EXTRACTED DATA
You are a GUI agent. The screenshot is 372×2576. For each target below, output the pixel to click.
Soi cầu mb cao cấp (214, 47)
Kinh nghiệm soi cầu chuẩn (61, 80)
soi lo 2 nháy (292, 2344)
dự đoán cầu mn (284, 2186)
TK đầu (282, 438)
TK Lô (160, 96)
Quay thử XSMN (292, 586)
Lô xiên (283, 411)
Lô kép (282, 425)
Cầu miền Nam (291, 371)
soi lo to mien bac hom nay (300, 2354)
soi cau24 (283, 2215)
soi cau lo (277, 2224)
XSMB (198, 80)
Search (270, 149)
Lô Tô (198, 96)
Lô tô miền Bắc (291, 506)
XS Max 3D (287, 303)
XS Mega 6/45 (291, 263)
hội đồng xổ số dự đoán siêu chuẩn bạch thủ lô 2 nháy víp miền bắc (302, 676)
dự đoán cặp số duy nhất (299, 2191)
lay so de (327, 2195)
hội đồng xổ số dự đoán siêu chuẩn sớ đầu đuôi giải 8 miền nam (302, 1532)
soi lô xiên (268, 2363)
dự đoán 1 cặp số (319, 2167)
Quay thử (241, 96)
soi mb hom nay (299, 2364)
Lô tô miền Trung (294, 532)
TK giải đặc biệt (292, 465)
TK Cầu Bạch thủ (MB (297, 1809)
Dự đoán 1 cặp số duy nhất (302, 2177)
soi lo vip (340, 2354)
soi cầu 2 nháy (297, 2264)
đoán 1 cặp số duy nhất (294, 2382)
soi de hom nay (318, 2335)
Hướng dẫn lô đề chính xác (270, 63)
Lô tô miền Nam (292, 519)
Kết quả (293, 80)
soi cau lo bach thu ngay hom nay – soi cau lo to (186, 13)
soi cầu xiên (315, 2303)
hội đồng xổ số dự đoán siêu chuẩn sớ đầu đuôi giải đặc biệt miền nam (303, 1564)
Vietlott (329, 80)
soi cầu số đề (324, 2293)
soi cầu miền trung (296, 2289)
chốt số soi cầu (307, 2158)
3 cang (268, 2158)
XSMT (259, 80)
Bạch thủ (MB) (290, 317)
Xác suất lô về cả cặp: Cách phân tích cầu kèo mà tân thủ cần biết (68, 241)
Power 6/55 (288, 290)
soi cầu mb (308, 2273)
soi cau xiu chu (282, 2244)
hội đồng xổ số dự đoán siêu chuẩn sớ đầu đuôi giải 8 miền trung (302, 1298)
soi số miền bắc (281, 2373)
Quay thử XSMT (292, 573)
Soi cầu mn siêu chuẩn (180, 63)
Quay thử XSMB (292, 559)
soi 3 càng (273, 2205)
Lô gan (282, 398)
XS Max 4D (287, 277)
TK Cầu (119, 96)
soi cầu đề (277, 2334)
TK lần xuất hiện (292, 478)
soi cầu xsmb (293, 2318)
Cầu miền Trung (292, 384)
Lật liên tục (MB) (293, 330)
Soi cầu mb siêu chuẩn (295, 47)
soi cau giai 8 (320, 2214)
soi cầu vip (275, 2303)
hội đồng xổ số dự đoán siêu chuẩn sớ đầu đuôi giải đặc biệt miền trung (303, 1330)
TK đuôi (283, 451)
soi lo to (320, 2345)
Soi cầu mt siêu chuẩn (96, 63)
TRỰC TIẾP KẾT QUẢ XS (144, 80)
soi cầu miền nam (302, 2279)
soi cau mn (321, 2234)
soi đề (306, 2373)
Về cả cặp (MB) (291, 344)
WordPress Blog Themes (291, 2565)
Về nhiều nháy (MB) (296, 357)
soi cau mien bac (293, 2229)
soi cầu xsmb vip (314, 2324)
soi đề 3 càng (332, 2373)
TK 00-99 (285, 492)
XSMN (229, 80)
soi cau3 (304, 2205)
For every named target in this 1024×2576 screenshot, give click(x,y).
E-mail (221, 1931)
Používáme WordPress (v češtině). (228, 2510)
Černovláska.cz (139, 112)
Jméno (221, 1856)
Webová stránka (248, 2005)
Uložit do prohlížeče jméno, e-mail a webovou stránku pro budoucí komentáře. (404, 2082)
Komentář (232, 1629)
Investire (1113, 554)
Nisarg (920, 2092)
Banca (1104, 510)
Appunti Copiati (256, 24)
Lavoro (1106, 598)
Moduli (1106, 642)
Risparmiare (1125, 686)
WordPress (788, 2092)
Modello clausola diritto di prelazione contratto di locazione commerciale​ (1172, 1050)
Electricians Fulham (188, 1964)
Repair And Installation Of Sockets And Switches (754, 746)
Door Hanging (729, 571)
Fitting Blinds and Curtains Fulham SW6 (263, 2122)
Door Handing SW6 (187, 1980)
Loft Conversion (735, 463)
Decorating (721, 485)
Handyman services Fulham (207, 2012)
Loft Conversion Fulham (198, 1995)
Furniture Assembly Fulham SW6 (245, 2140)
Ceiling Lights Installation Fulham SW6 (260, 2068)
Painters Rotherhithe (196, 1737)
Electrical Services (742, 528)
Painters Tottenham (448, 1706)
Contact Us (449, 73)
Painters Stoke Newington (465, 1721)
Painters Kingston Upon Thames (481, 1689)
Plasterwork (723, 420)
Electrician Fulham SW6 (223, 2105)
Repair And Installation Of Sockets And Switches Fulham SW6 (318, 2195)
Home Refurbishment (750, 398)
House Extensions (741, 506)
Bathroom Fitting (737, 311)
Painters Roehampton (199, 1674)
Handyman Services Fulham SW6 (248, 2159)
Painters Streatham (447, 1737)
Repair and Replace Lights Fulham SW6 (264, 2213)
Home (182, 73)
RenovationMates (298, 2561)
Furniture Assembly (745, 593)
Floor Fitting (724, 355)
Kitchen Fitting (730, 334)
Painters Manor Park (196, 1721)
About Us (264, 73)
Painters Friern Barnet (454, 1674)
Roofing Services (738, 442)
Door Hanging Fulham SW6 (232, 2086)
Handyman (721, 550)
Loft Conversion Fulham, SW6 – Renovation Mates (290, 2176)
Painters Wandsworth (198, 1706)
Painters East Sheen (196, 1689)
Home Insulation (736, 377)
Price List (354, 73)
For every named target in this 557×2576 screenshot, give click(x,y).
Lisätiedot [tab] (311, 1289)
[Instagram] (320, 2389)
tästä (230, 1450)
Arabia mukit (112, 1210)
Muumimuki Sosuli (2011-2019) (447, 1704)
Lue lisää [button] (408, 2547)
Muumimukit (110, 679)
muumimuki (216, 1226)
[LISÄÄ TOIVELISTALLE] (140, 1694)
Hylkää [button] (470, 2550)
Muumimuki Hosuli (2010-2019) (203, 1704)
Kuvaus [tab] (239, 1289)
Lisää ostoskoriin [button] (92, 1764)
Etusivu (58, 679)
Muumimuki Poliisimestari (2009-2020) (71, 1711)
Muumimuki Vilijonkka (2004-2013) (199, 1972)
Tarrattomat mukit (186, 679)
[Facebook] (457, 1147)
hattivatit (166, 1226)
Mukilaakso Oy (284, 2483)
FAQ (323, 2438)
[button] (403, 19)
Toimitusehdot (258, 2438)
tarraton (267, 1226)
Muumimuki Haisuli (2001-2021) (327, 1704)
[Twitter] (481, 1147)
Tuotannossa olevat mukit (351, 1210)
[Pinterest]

TASK INSTRUCTIONS
The lines above should be duplicated exactly.

EXERCISE RESULT
You are a GUI agent. The screenshot is 372×2576. For each target below, output the pixel to click.
Soi cầu mb cao cấp (214, 47)
Kinh nghiệm soi cầu chuẩn (61, 80)
soi lo 2 nháy (292, 2344)
dự đoán cầu mn (284, 2186)
TK đầu (282, 438)
TK Lô (160, 96)
Quay thử XSMN (292, 586)
Lô xiên (283, 411)
Lô kép (282, 425)
Cầu miền Nam (291, 371)
soi lo to mien bac hom nay (300, 2354)
soi cau24 (283, 2215)
soi cau lo (277, 2224)
XSMB (198, 80)
Search (270, 149)
Lô Tô (198, 96)
Lô tô miền Bắc (291, 506)
XS Max 3D (287, 303)
XS Mega 6/45 (291, 263)
hội đồng xổ số dự đoán siêu chuẩn bạch thủ lô 2 nháy víp miền bắc (302, 676)
dự đoán cặp số duy nhất (299, 2191)
lay so de (327, 2195)
hội đồng xổ số dự đoán siêu chuẩn sớ đầu đuôi giải 8 miền nam (302, 1532)
soi lô xiên (268, 2363)
dự đoán 1 cặp số (319, 2167)
Quay thử (241, 96)
soi mb hom nay (299, 2364)
Lô tô miền Trung (294, 532)
TK giải đặc biệt (292, 465)
TK Cầu Bạch thủ (MB (297, 1809)
Dự đoán 1 cặp số duy nhất (302, 2177)
soi lo vip (340, 2354)
soi cầu 2 nháy (297, 2264)
đoán 1 cặp số duy nhất (294, 2382)
soi de hom nay (318, 2335)
Hướng dẫn lô đề chính xác (270, 63)
Lô tô miền Nam (292, 519)
Kết quả (293, 80)
soi cau lo bach thu ngay hom nay – soi cau lo to (186, 13)
soi cầu xiên (315, 2303)
hội đồng xổ số dự đoán siêu chuẩn sớ đầu đuôi giải đặc biệt miền nam (303, 1564)
Vietlott (329, 80)
soi cầu số đề (324, 2293)
soi cầu miền trung (296, 2289)
chốt số soi cầu (307, 2158)
3 cang (268, 2158)
XSMT (259, 80)
Bạch thủ (MB) (290, 317)
Xác suất lô về cả cặp: Cách phân tích cầu kèo mà tân thủ cần biết (68, 241)
Power 6/55 (288, 290)
soi cầu mb (308, 2273)
soi cau xiu chu (282, 2244)
hội đồng xổ số dự đoán siêu chuẩn sớ đầu đuôi giải 8 miền trung (302, 1298)
soi số miền bắc (281, 2373)
Quay thử XSMT (292, 573)
Soi cầu mn siêu chuẩn (180, 63)
Quay thử XSMB (292, 559)
soi 3 càng (273, 2205)
Lô gan (282, 398)
XS Max 4D (287, 277)
TK Cầu (119, 96)
soi cầu đề (277, 2334)
TK lần xuất hiện (292, 478)
soi cầu xsmb (293, 2318)
Cầu miền Trung (292, 384)
Lật liên tục (MB) (293, 330)
Soi cầu mb siêu chuẩn (295, 47)
soi cau giai 8 (320, 2214)
soi cầu vip (275, 2303)
hội đồng xổ số dự đoán siêu chuẩn sớ đầu đuôi giải đặc biệt miền trung (303, 1330)
TK đuôi (283, 451)
soi lo to (320, 2345)
Soi cầu mt siêu chuẩn (96, 63)
TRỰC TIẾP KẾT QUẢ XS (144, 80)
soi cầu miền nam (302, 2279)
soi cau mn (321, 2234)
soi đề (306, 2373)
Về cả cặp (MB) (291, 344)
WordPress Blog Themes (291, 2565)
Về nhiều nháy (MB) (296, 357)
soi cau mien bac (293, 2229)
soi cầu xsmb vip (314, 2324)
soi đề 3 càng (332, 2373)
TK 00-99 (285, 492)
XSMN (229, 80)
soi cau3 (304, 2205)
For every named target in this 1024×2576 screenshot, give click(x,y).
E-mail (221, 1931)
Používáme WordPress (v češtině). (228, 2510)
Černovláska.cz (139, 112)
Jméno (221, 1856)
Webová stránka (248, 2005)
Uložit do prohlížeče jméno, e-mail a webovou stránku pro budoucí komentáře. (404, 2082)
Komentář (232, 1629)
Investire (1113, 554)
Nisarg (920, 2092)
Banca (1104, 510)
Appunti Copiati (256, 24)
Lavoro (1106, 598)
Moduli (1106, 642)
Risparmiare (1125, 686)
WordPress (788, 2092)
Modello clausola diritto di prelazione contratto di locazione commerciale​ (1172, 1050)
Electricians Fulham (188, 1964)
Repair And Installation Of Sockets And Switches (754, 746)
Door Hanging (729, 571)
Fitting Blinds and Curtains Fulham SW6 (263, 2122)
Door Handing SW6 (187, 1980)
Loft Conversion (735, 463)
Decorating (721, 485)
Handyman services Fulham (207, 2012)
Loft Conversion Fulham (198, 1995)
Furniture Assembly Fulham SW6 (245, 2140)
Ceiling Lights Installation Fulham SW6 (260, 2068)
Painters Rotherhithe (196, 1737)
Electrical Services (742, 528)
Painters Tottenham (448, 1706)
Contact Us (449, 73)
Painters Stoke Newington (465, 1721)
Painters Kingston Upon Thames (481, 1689)
Plasterwork (723, 420)
Electrician Fulham SW6 (223, 2105)
Repair And Installation Of Sockets And Switches Fulham SW6 (318, 2195)
Home Refurbishment (750, 398)
House Extensions (741, 506)
Bathroom Fitting (737, 311)
Painters Roehampton (199, 1674)
Handyman Services Fulham SW6 (248, 2159)
Painters Streatham (447, 1737)
Repair and Replace Lights Fulham SW6 (264, 2213)
Home (182, 73)
RenovationMates (298, 2561)
Furniture Assembly (745, 593)
Floor Fitting (724, 355)
Kitchen Fitting (730, 334)
Painters Manor Park (196, 1721)
About Us (264, 73)
Painters Friern Barnet (454, 1674)
Roofing Services (738, 442)
Door Hanging Fulham SW6 (232, 2086)
Handyman (721, 550)
Loft Conversion Fulham, SW6 – Renovation Mates (290, 2176)
Painters Wandsworth (198, 1706)
Painters East Sheen (196, 1689)
Home Insulation (736, 377)
Price List (354, 73)
For every named target in this 557×2576 screenshot, give click(x,y).
Lisätiedot [tab] (311, 1289)
[Instagram] (320, 2389)
tästä (230, 1450)
Arabia mukit (112, 1210)
Muumimuki Sosuli (2011-2019) (447, 1704)
Lue lisää [button] (408, 2547)
Muumimukit (110, 679)
muumimuki (216, 1226)
[LISÄÄ TOIVELISTALLE] (140, 1694)
Hylkää [button] (470, 2550)
Muumimuki Hosuli (2010-2019) (203, 1704)
Kuvaus [tab] (239, 1289)
Lisää ostoskoriin [button] (92, 1764)
Etusivu (58, 679)
Muumimuki Poliisimestari (2009-2020) (71, 1711)
Muumimuki Vilijonkka (2004-2013) (199, 1972)
Tarrattomat mukit (186, 679)
[Facebook] (457, 1147)
hattivatit (166, 1226)
Mukilaakso Oy (284, 2483)
FAQ (323, 2438)
[button] (403, 19)
Toimitusehdot (258, 2438)
tarraton (267, 1226)
Muumimuki Haisuli (2001-2021) (327, 1704)
[Twitter] (481, 1147)
Tuotannossa olevat mukit (351, 1210)
[Pinterest]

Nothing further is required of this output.